Document section START

Geographic location of immigrants   The rapid outpouring of refugees required transit camps in the region and in the US.  Resettlement was structured through local church and social service sponsors dispersed around the country that had frequently been centers of peace activism.  Voluntary resettlement led to partial concentration in California, but the size of the state and its dominant liberal politics minimized political impact.  In addition, most immigrants were completely unfamiliar with how US politics worked, nor did they have financial resources already here.  Importantly, the US had no desire to fund them to organize and arm against their home country.    A negotiated bilateral Orderly Departure Program (ODP) assisted nearly 500,000 Vietnamese refugees to resettle in the US between 1980 and 1994.[14]   A total of “More than 1.3 million Vietnamese immigrants resided in the United States in 2022.”[15]  

 

Legal sequence   The US embargo of Vietnam followed the legal tradition of being entirely created by executive authority.  As a result  President Clinton could eliminate It as the first step to normalize relations.  Cuba’s embargo began in the same way but it became law when Congress adopted the Helms-Butrton legislation after the illegal flights by Brothers to the Rescue were shot down.  As a result, Presidents Obama and Castro were in the anomalous position of normalizing relations while still locked in an economic war.

 

China   Tragically millions of lives, environmental degradation and the loss of decades of economic development took place because the US failed to understand the fundamental reality of Viet Nam’s three thousand year struggle to be independent from China.  A primary reason for the US war was to stop the spread of Chinese dominance to Southeast Asia and no country was a bigger obstacle to that than Viet Nam.   For different reasons, Viet Nam and the US have a shared concern with China’s emerging hegemonism over the South China Sea, known as the East Sea by Vietnamese.  China’s internationally judged illegal assertion of a nine-dash line is the Monroe Doctrine on steroids.  From Viet Nam’s perspective. China is an existential threat to territorial integrity and economic development that must be both appeased and resisted.  Vietnamese contracted oil exploration is blocked by China and fishing boats have been attacked and seized.   From the US perspective, China is a strategic threat to the regional balance of power and freedom of navigation.[16]  The US and Viet Nam have elevated their relationship to Comprehensive Strategic Partners.   However Viet Nam has negotiated the same status with China, Russia, India, Japan and South Korea.

Document section END

### Work task
Write out everything in the passage on US relations with Viet Nam from "Legal sequence   The" down to "an economic war.", swapping "executive authority" for "presidential order".

Provided material START

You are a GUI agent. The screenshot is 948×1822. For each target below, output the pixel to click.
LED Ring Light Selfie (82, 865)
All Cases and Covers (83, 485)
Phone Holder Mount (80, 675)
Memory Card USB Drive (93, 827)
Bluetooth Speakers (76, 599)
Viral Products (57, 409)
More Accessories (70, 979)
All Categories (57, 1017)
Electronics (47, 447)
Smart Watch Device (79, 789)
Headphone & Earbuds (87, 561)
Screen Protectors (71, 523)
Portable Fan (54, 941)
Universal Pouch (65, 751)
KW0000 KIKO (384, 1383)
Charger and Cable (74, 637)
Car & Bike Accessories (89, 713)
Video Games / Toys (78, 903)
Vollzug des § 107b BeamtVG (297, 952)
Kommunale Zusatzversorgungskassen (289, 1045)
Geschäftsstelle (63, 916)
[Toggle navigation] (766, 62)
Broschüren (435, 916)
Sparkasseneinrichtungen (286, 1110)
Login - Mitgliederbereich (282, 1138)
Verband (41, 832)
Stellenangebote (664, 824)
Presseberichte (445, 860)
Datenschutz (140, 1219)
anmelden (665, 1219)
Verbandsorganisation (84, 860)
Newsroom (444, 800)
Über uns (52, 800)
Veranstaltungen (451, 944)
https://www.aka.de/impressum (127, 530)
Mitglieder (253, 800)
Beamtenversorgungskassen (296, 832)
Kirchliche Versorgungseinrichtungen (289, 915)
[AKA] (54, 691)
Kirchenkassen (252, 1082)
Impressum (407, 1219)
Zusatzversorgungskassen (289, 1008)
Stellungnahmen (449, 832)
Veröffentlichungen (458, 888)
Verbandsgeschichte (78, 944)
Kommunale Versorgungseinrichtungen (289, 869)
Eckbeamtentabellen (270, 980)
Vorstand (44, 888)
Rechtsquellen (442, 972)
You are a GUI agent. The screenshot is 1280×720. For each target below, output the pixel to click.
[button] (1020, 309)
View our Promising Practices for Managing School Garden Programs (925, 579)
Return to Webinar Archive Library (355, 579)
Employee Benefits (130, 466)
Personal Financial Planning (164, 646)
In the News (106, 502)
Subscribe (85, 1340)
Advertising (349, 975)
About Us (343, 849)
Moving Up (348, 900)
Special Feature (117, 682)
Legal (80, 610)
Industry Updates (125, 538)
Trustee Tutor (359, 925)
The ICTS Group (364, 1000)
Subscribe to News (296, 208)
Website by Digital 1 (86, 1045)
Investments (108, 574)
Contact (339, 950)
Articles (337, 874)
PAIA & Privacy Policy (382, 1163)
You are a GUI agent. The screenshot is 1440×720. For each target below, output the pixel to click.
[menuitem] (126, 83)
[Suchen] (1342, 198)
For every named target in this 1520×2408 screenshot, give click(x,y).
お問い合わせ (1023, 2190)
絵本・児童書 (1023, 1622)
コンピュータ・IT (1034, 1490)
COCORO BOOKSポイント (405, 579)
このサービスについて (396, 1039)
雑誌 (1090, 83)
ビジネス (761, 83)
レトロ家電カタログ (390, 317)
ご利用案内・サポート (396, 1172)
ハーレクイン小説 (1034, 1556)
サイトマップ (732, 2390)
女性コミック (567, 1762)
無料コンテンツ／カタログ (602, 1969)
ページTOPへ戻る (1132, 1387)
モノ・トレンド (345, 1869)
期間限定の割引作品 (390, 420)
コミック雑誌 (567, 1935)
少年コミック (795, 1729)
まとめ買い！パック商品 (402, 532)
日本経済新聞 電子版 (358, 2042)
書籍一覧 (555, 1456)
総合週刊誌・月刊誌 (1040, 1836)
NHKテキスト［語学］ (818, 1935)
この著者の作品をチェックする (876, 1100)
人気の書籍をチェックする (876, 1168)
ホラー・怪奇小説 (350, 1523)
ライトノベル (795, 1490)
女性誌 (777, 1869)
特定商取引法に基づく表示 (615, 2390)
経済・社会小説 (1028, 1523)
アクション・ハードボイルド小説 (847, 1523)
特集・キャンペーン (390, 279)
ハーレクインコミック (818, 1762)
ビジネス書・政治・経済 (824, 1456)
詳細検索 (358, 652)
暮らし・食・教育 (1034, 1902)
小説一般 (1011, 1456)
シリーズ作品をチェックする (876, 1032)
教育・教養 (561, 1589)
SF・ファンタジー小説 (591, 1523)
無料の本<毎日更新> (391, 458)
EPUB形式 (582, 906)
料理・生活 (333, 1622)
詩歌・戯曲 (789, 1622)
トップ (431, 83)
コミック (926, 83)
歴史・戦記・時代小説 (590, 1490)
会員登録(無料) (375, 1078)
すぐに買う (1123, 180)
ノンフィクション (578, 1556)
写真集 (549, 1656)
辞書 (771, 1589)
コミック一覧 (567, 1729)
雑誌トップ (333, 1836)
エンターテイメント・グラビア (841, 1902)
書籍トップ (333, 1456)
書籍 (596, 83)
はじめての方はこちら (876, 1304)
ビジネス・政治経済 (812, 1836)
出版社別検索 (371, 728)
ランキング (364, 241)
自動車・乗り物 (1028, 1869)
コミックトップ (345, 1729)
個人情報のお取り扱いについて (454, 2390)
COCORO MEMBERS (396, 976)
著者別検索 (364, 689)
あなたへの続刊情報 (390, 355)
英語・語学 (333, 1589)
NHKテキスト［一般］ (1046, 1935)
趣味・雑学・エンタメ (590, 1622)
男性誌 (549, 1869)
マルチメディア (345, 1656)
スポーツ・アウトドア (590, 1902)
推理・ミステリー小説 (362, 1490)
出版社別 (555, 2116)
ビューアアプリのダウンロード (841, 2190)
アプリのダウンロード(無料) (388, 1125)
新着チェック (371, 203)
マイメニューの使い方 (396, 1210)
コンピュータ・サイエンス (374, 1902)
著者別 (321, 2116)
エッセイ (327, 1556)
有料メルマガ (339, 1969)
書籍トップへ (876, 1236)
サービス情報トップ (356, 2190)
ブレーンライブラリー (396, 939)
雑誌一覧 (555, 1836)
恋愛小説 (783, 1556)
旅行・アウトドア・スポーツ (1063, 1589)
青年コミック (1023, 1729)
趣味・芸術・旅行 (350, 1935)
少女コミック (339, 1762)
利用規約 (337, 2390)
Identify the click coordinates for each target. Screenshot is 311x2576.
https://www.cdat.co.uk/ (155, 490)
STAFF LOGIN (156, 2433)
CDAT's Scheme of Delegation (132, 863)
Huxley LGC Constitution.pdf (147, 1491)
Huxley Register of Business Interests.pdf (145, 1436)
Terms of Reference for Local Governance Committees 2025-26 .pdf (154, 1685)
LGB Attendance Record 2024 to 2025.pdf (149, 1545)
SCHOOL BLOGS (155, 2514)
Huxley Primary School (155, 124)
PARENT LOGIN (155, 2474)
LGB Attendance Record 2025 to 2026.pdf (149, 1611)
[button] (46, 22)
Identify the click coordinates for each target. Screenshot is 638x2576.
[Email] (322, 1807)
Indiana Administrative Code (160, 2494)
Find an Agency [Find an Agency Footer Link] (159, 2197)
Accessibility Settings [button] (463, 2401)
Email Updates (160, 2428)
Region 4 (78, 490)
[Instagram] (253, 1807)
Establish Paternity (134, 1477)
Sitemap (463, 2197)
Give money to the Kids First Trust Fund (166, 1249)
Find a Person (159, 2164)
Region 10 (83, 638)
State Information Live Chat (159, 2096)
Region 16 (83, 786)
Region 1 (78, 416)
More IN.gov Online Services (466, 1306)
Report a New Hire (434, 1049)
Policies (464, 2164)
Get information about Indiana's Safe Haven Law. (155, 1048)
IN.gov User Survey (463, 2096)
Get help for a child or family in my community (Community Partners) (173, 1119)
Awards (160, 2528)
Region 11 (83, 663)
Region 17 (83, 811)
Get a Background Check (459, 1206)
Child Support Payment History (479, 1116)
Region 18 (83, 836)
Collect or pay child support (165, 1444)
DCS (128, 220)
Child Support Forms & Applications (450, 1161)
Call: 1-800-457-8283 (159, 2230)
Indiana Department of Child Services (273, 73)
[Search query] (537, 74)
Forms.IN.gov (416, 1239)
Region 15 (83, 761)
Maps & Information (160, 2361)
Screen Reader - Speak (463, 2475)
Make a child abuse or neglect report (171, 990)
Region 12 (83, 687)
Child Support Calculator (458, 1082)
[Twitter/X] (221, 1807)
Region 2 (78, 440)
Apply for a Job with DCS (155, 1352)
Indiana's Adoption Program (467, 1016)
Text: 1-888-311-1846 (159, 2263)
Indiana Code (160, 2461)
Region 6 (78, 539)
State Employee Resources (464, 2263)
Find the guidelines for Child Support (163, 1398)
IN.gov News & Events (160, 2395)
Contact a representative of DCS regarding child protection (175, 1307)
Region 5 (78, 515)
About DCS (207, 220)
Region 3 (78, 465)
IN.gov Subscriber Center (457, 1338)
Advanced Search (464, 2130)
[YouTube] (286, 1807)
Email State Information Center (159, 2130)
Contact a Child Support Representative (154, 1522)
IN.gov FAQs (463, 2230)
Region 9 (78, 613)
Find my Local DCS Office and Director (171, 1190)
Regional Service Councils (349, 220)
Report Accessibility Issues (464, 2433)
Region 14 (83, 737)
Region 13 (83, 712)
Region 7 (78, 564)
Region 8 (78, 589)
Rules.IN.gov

Provided material END

### Answer space
Legal sequence   The US embargo of Vietnam followed the legal tradition of being entirely created by presidential order.  As a result  President Clinton could eliminate It as the first step to normalize relations.  Cuba’s embargo began in the same way but it became law when Congress adopted the Helms-Butrton legislation after the illegal flights by Brothers to the Rescue were shot down.  As a result, Presidents Obama and Castro were in the anomalous position of normalizing relations while still locked in an economic war.